E as relações dessa protagonista com os espaços é vital ao filme. Todas elas estavam previstas no roteiro ou as filmagens foram ditando certas coisas?
Desde o roteiro, tentei imprimir esse frenesi, essa intensidade que vemos. Como o filme precisa de um ritmo intenso, precisava manter isso, até porque as cenas não foram rodadas em ordem cronológica, claro, por uma questão de praticidade logística. Então, era necessário que o roteiro já estivesse muito consistente nesse sentido da relação dramática com os espaços. Foi muito importante poder organizar isso tudo previamente para manter as energias. Por exemplo, todas as cenas diante do hotel foram filmadas num mesmo dia. Então, a missão era garantir que mantivéssemos a energia de cada uma delas, pois os fragmentos acontecem em momentos diferentes do filme.
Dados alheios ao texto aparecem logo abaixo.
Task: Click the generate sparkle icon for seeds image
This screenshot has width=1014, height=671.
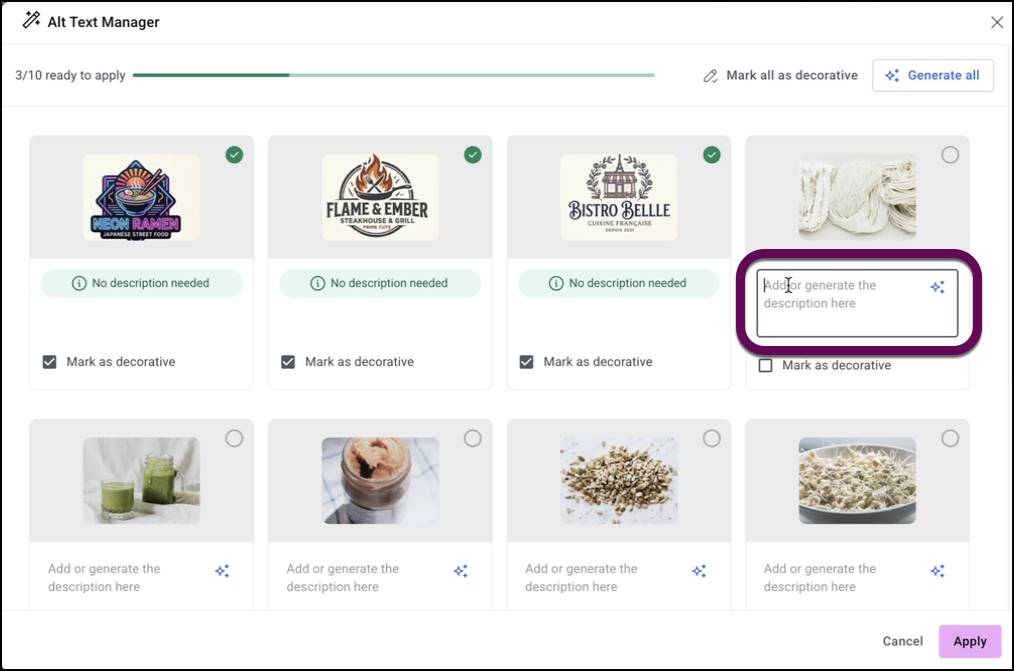Action: click(x=699, y=571)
E uma coisa impressionante no filme é que a angústia vivida cotidianamente pela personagem é transferida ao espectador. E me parece que a decupagem é muito importante nesse sentido….
Sim, era fundamental construir a impressão do quão frenética pode ser a jornada cotidiana. Para manter o lado frenético, precisei colar a câmera na personagem para criar a impressão. Mas, era também fundamental manter, dentro da ideia impressionista, o realismo desse dia a dia, dos afazeres e das dificuldades da personagem principal.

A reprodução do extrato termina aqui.